How Bernanke’s Boosting the Markets for Us
Ben Bernanke is doing his best to send stocks higher, Cramer said Tuesday, because it's the one way he can prevent the US economy from falling into an elongated period of economic stagnation, like Japan had in the 1990s.
To avoid Japanese-style deflation, Cramer said the Federal Reserve chairman's plan is two-fold: get money back into equities, especially in growth and high-yielding stocks, and send the stock market back up so that people will start spending again.

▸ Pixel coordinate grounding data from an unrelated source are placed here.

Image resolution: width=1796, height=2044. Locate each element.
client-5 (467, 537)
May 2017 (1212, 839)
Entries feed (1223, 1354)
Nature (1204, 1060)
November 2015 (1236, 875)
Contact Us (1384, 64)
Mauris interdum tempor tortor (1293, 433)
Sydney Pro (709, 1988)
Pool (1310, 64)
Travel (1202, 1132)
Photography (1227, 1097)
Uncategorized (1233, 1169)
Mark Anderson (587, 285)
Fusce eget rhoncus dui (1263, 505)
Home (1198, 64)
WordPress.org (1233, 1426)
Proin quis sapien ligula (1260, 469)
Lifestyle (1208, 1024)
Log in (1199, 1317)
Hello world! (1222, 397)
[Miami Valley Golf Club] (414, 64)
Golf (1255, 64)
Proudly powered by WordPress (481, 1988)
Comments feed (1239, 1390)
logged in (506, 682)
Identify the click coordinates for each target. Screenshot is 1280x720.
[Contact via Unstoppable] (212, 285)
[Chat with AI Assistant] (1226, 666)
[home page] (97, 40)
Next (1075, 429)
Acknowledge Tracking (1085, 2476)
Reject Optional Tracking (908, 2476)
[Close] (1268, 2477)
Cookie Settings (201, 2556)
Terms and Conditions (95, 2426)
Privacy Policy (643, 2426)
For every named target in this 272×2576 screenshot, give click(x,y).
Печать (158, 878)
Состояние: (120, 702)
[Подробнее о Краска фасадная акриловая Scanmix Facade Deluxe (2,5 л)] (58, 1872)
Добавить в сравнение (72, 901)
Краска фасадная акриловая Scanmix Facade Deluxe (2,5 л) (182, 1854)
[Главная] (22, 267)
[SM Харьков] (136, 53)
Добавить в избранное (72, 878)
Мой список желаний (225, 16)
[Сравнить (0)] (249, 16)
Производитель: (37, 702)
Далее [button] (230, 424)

People seem to think Bernanke’s policies directly affect the economy, but that’s not true. He, unfortunately, can’t boost home prices or wages, or create jobs for that matter. But what he can do is use the tools at his disposal to create an environment where these things are possible. For one thing, he has kept interest rates low enough that you’d think we would have seen more hiring by now. And he is taking similar steps to prop up the stock market. Here’s what he’s doing:
Bernanke can flood the world with US dollars to drive up commodity prices, something the markets want very much. He can keep the dollar’s value low, thereby increasing profits for American companies that do business overseas. And these increased earnings entice investors back into stocks. Plus, Bernanke can keep interest rates so low as to make Treasurys and certificates of deposit virtually worthless as investments. That brings investors back to stocks, too.
“So don’t think about the Fed as trying to create jobs and stabilizing housing,” Cramer said. “I am telling you that we’re looking at this all wrong if that’s what you think. Bernanke’s trying to juice the market, to create wealth for you.”
Investors are awaiting the results of the Fed's two-day policy-setting meeting, which began Tuesday and ends with a much-anticipated statement Wednesday afternoon. While many economists expect the Fed to announce plans to buy Treasury securities to stimulate the economy, Cramer said Bernanke will use "any means necessary" to prevent the "Japanization" of the US economy.